Все засмеялись, а Паунд продолжил:
— Пошли слухи, что я принимал девушку у себя, — можно подумать, что я ее резал, а не жарил для нее цыпленка.
— Бедный Эзра, — сказала Шекспир. — Его уволили на следующий день.
— Совсем не бедный. Иначе по-прежнему читал бы лекции о поэзии початкам кукурузы.
— Но иногда жарил бы цыплят, — сказала я.
— Даже с цыплятами не вынести Индианы, — отозвался Эзра.

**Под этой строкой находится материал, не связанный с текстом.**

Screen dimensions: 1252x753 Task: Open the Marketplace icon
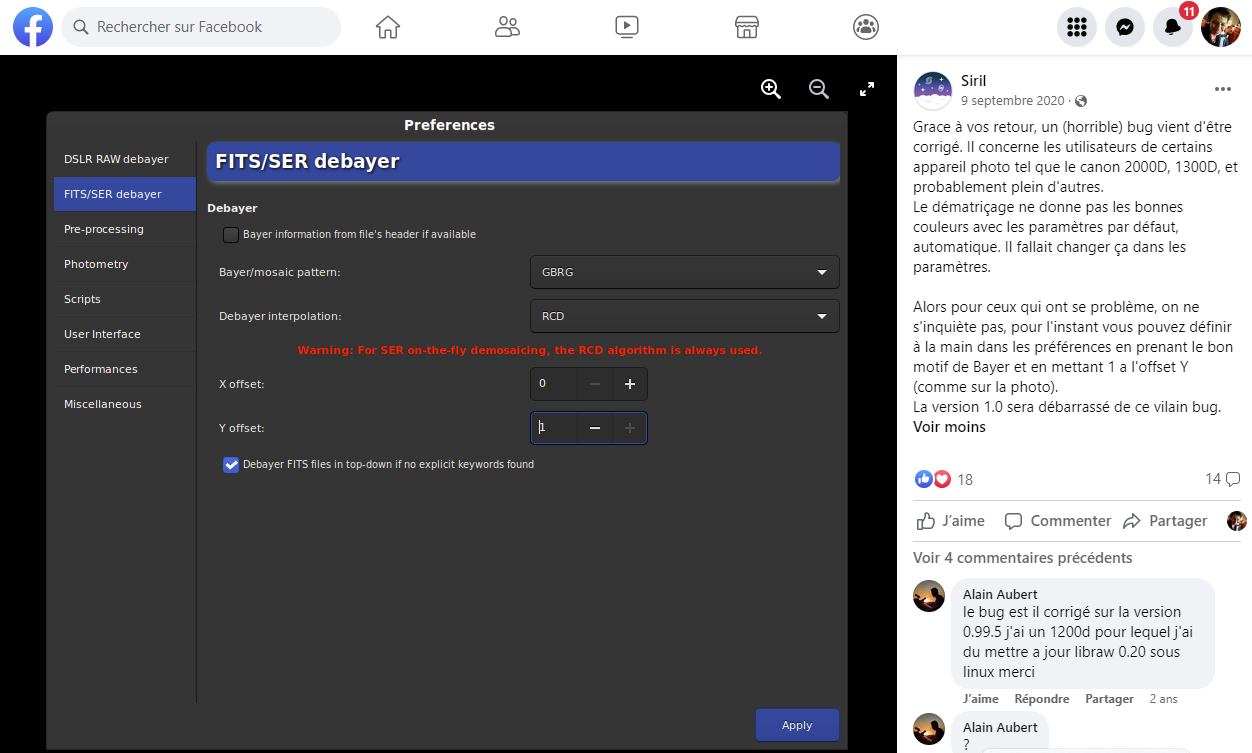coord(746,27)
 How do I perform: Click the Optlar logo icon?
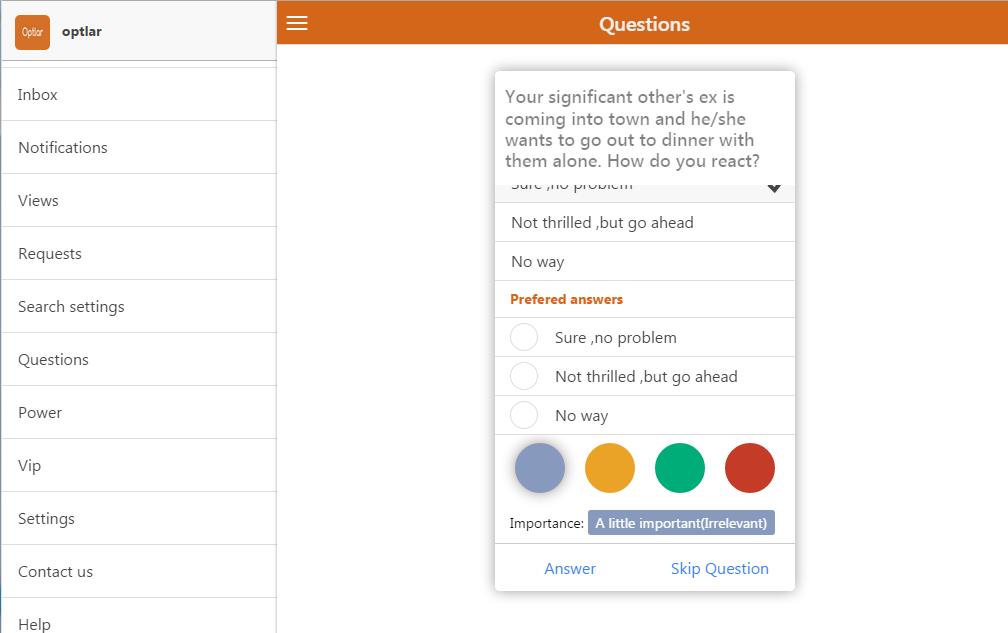(x=33, y=32)
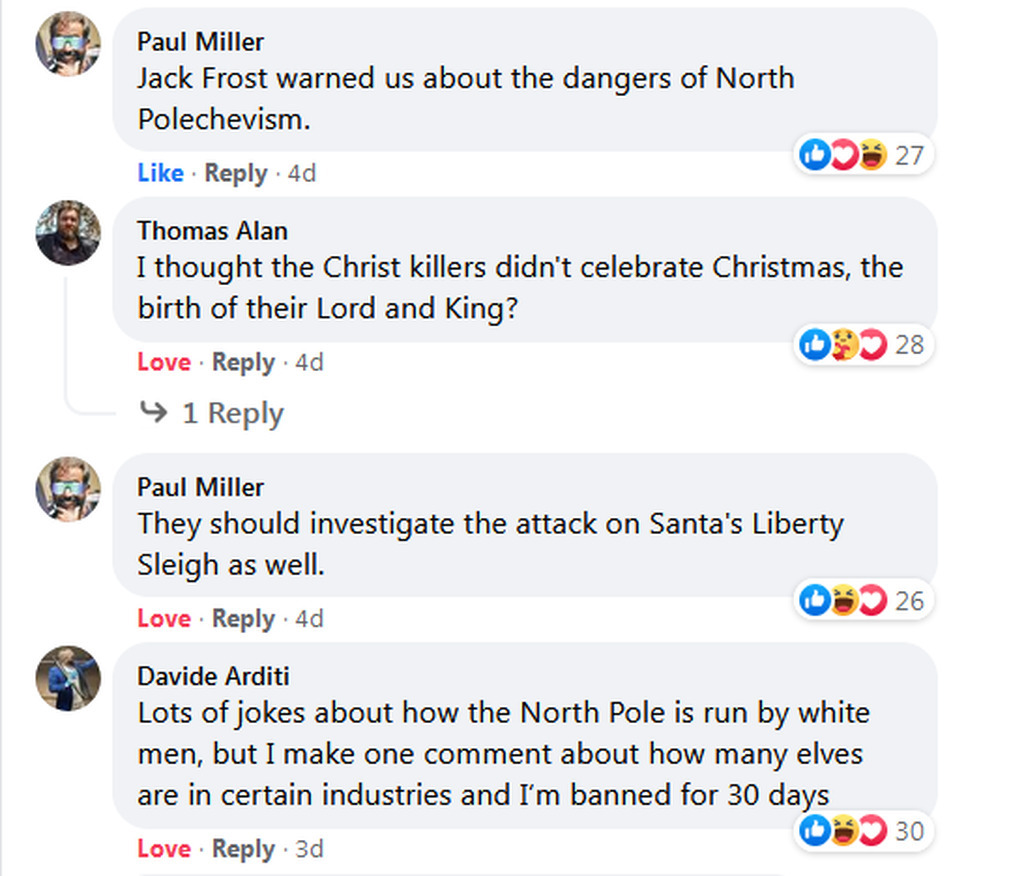Toggle Love reaction on Liberty Sleigh comment
Screen dimensions: 1024x876
tap(164, 618)
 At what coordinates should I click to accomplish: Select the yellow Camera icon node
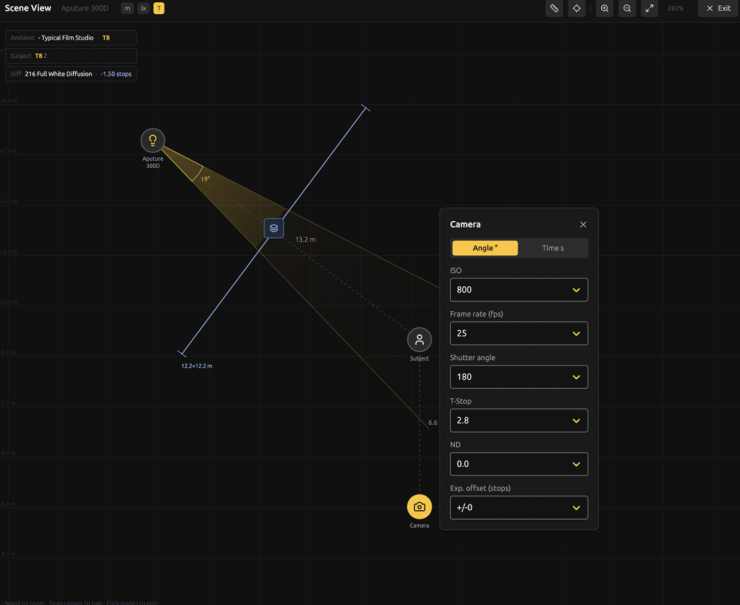pos(419,507)
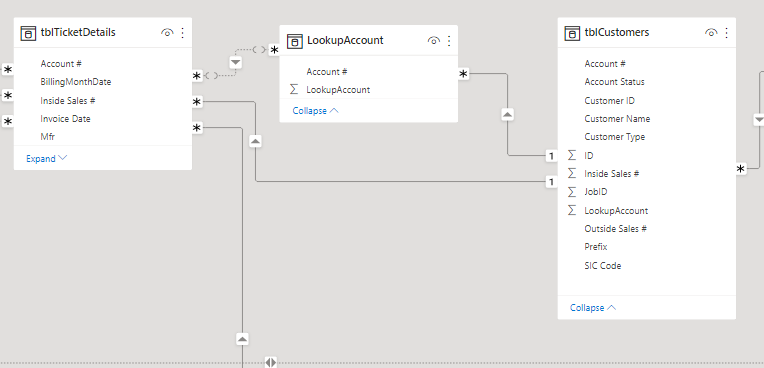Click the tblTicketDetails table icon
Screen dimensions: 764x368
pyautogui.click(x=28, y=33)
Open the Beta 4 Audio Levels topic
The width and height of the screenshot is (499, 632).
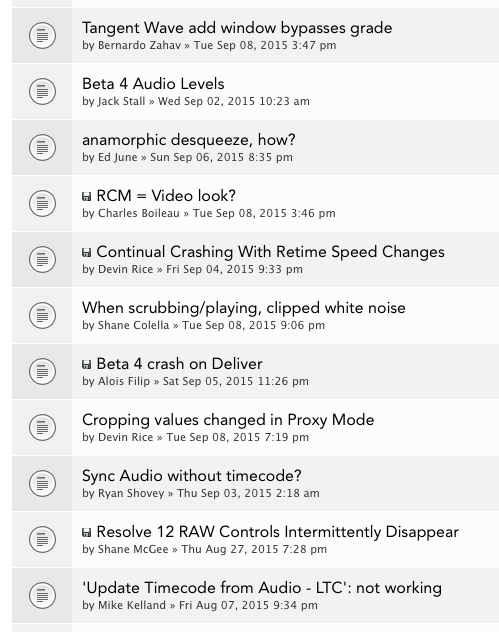pyautogui.click(x=153, y=84)
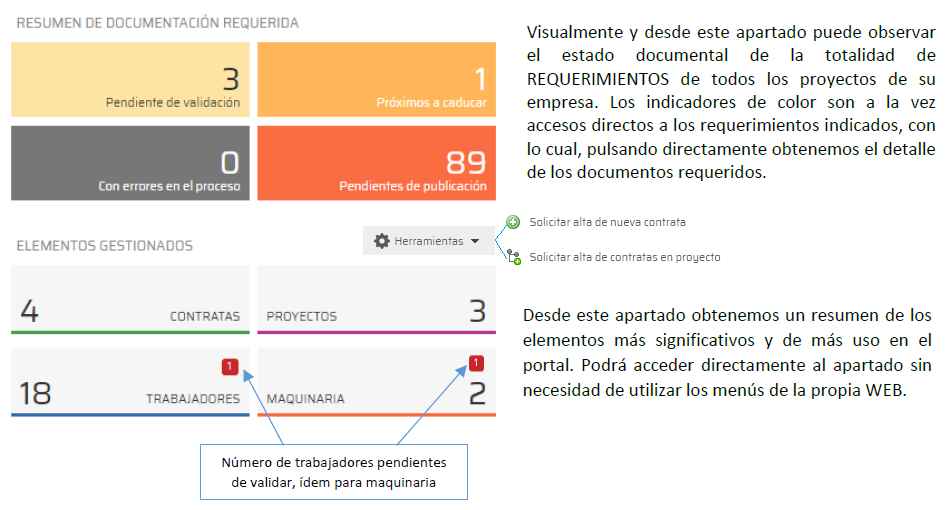The image size is (950, 510).
Task: Click the green plus icon for new contrata
Action: (513, 222)
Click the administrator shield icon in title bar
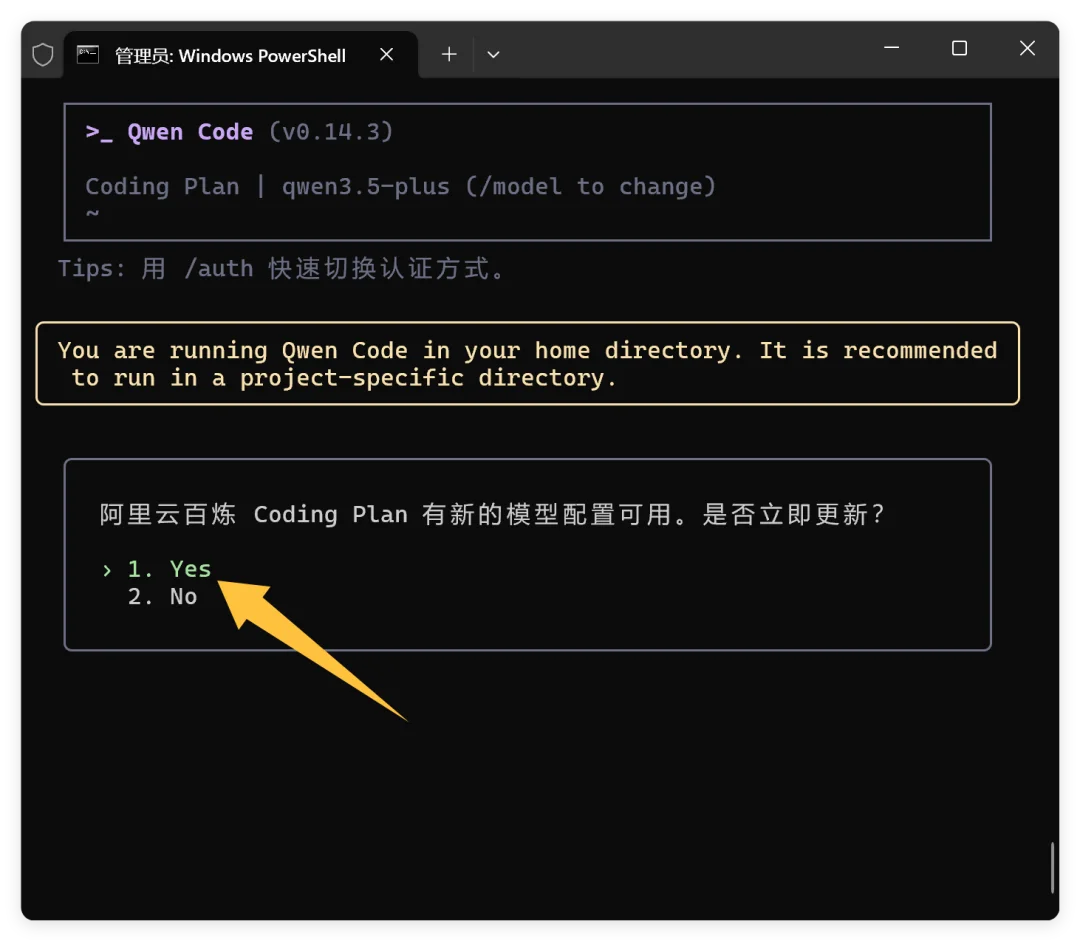This screenshot has width=1080, height=941. [x=43, y=55]
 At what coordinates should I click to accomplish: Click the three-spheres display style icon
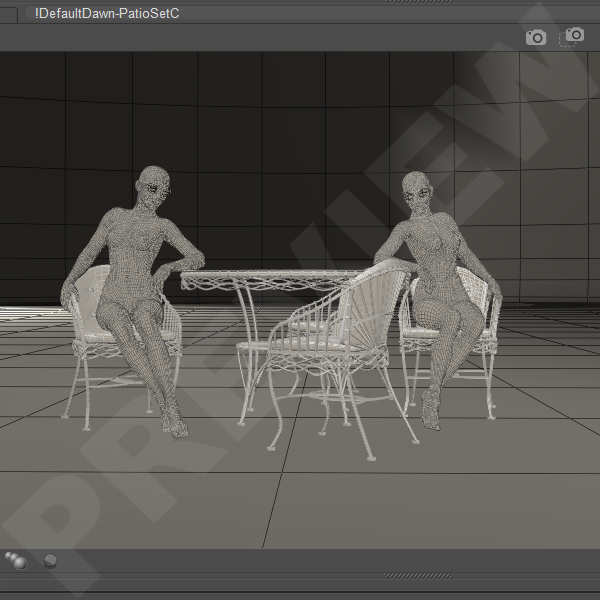(x=16, y=561)
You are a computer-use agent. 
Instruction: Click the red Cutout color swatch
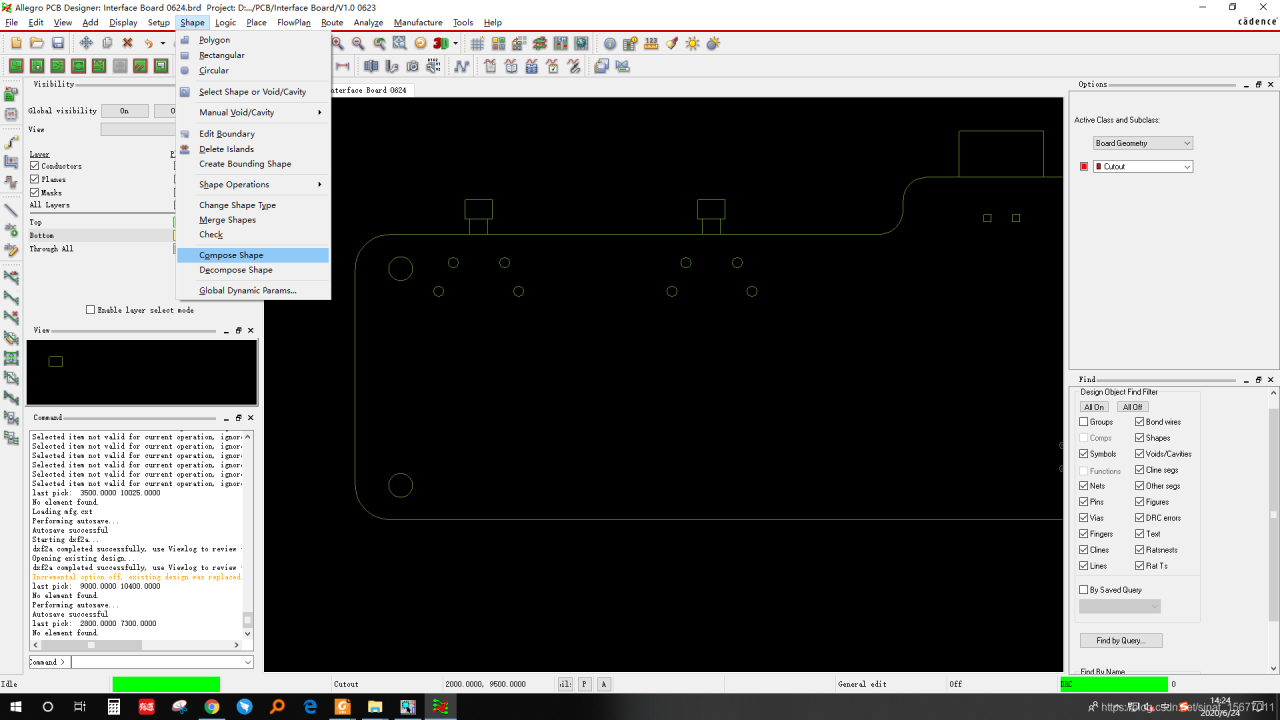[1083, 167]
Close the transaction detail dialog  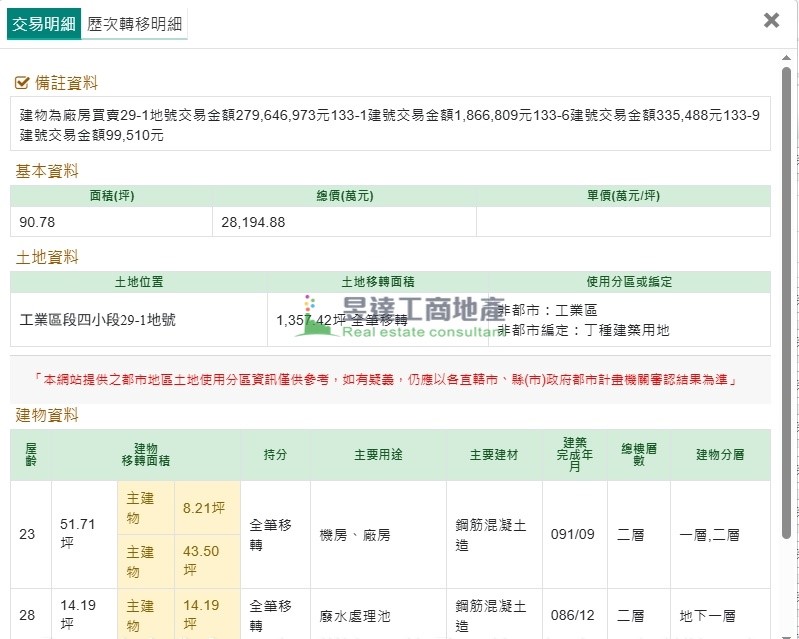(771, 20)
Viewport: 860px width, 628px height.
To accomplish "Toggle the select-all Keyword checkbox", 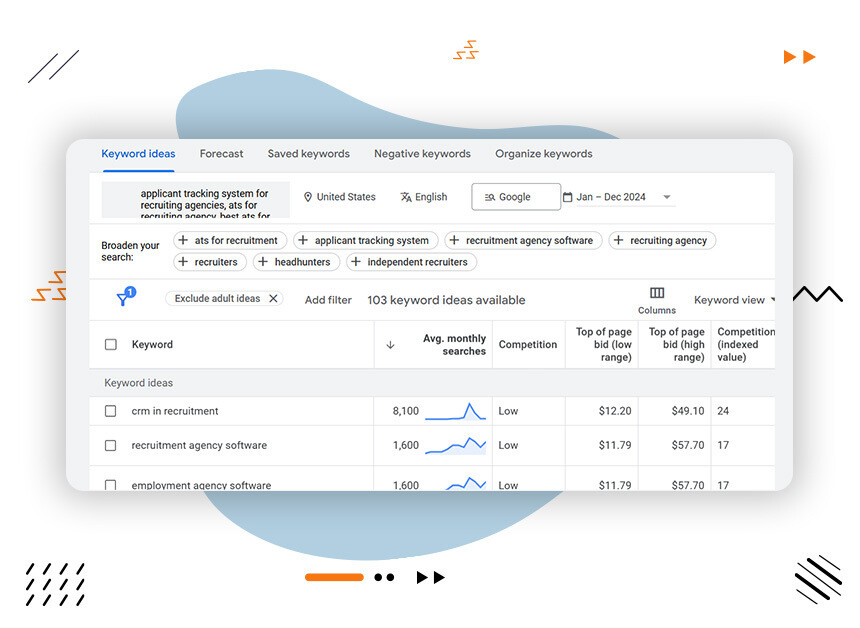I will pos(110,344).
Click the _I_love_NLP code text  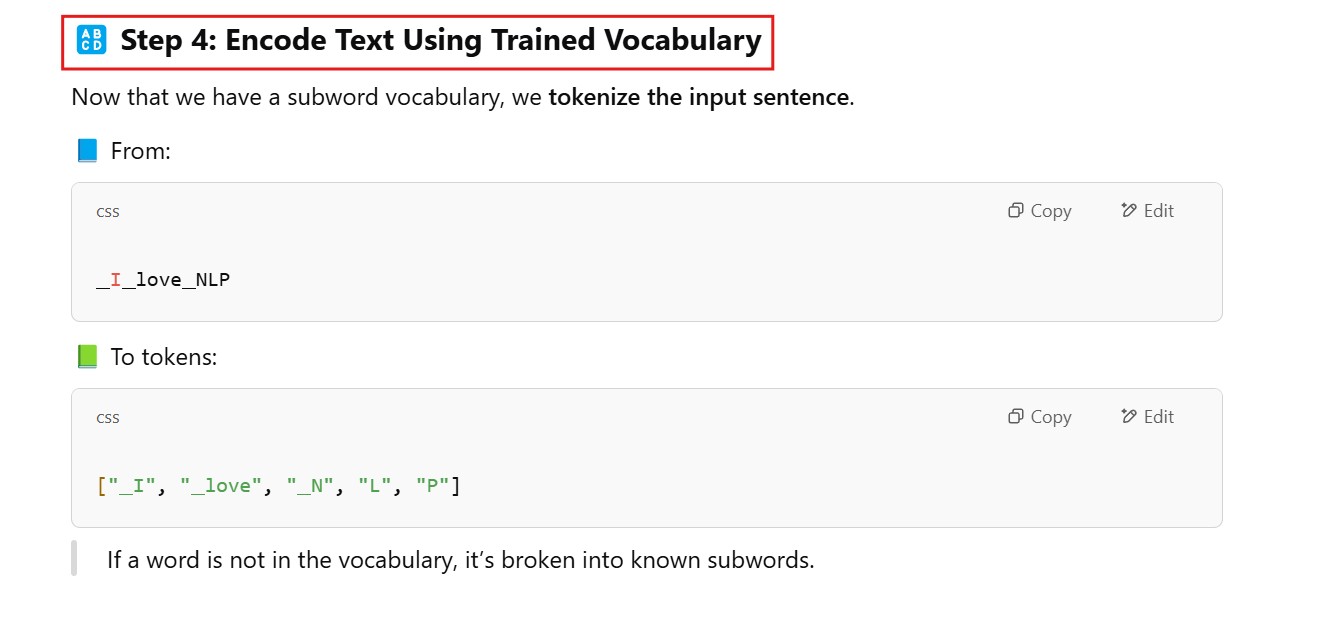point(163,280)
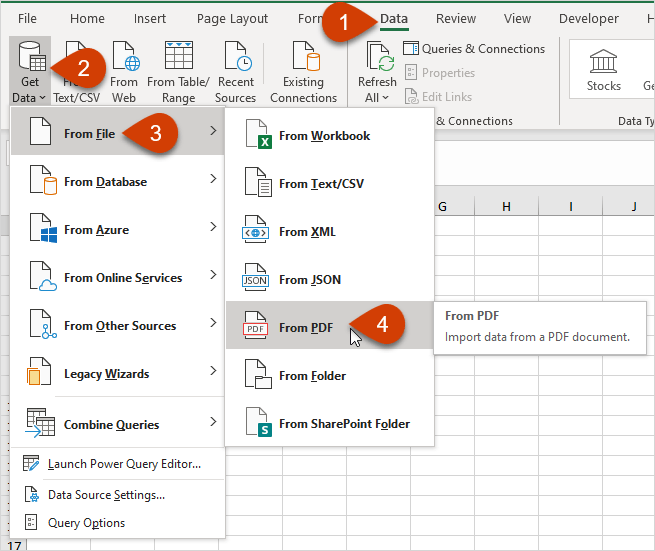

Поздно вечером, когда мы из «Ритца» перешли в «Купол», Эрнест и Паунд затеяли жаркий спор о достоинствах Тристана Тцары. Паунд считал, что сюрреалисты могут что-то создать, если им давать дольше спать. Эрнест же называл их идиотами и говорил, что лучше б им поскорей проснуться, чтобы мы о них больше не думали.
— Я засыпаю от одних ваших разговоров, — сказала Шекспир, и мы обе перебрались в другой конец зала и сели за маленький столик.
— Вы с Хемом и правда замечательно смотритесь, — сказала она.
— Правда? — Я уже час пила одну только теплую воду, и мой язык начал наконец обретать чувствительность.
— Интересно, как это происходит. Я говорю о любви. — Она провела рукой по волосам, которые идеально выглядели.
— А разве у тебя с Паундом ее нет?
— Конечно, нет. — Она засмеялась с легким придыханием. — Мы имеем то, что имеем.
— Не понимаю.
— Я тоже не совсем понимаю. — Она засмеялась безрадостным смехом, а потом замолчала, взбалтывая напиток.
В октябре стояла прекрасная погода, и, понимая, что холода и слякоть не за горами, мы наслаждались жизнью, чувствуя себя счастливыми и сильными. У Эрнеста ладилась работа над повестью о Нике Адамсе и новыми рассказами, и он так хорошо видел конечный результат, как будто книги были уже написаны. В нашем кругу никто не сомневался в его успехе, считая это только вопросом времени.